* **RECORDS PROVIDED**
————————

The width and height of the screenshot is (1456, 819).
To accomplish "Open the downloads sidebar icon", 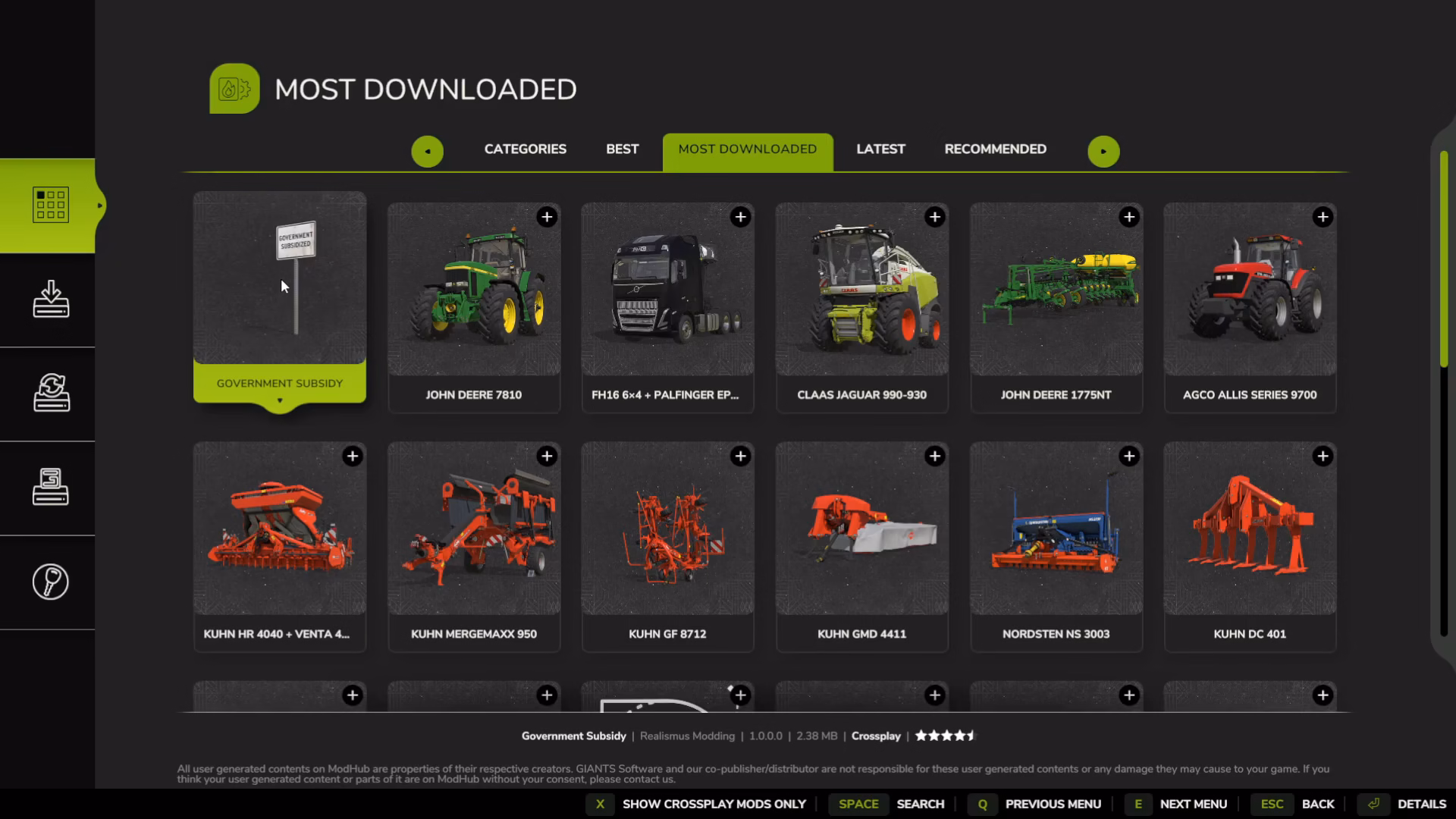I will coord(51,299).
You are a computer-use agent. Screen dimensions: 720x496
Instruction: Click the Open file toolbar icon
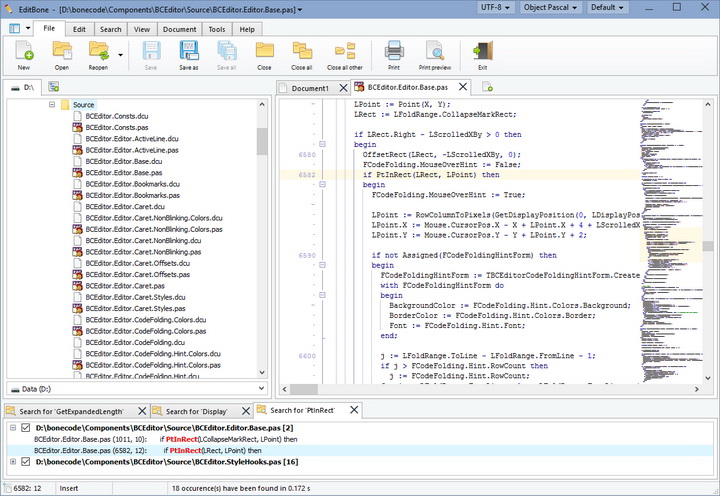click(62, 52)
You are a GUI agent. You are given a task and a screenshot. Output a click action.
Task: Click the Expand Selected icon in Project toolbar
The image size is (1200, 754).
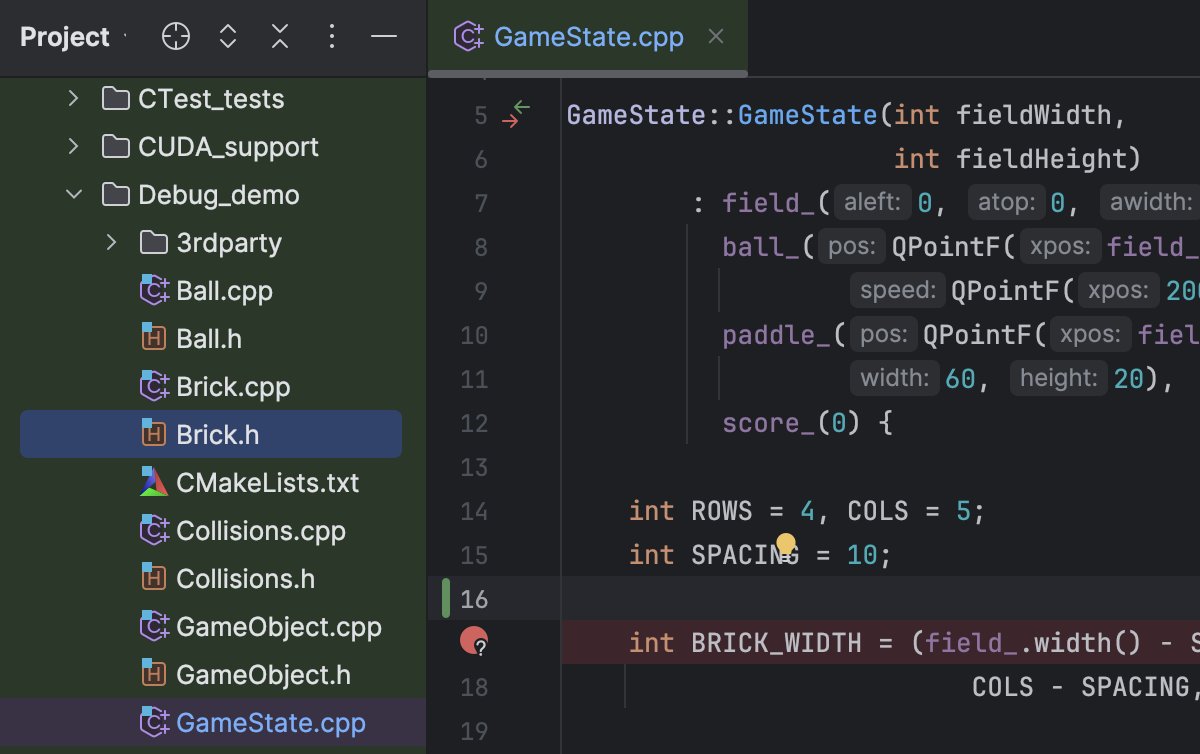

————————

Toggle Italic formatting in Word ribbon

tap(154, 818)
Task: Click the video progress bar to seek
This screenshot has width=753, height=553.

————————

* **EXERCISE BRIEF**
The copy should hold only the lines from the one with "Instruction: Click the Open file toolbar icon" through the one with "The image size is (1200, 754).", exactly as they stand above. Leave out the pictures.

* **RESULT OF THIS TASK**
Instruction: Click the Open file toolbar icon
click(62, 52)
You are a GUI agent. You are given a task and a screenshot. Output a click action.
Task: Click the Expand Selected icon in Project toolbar
The image size is (1200, 754).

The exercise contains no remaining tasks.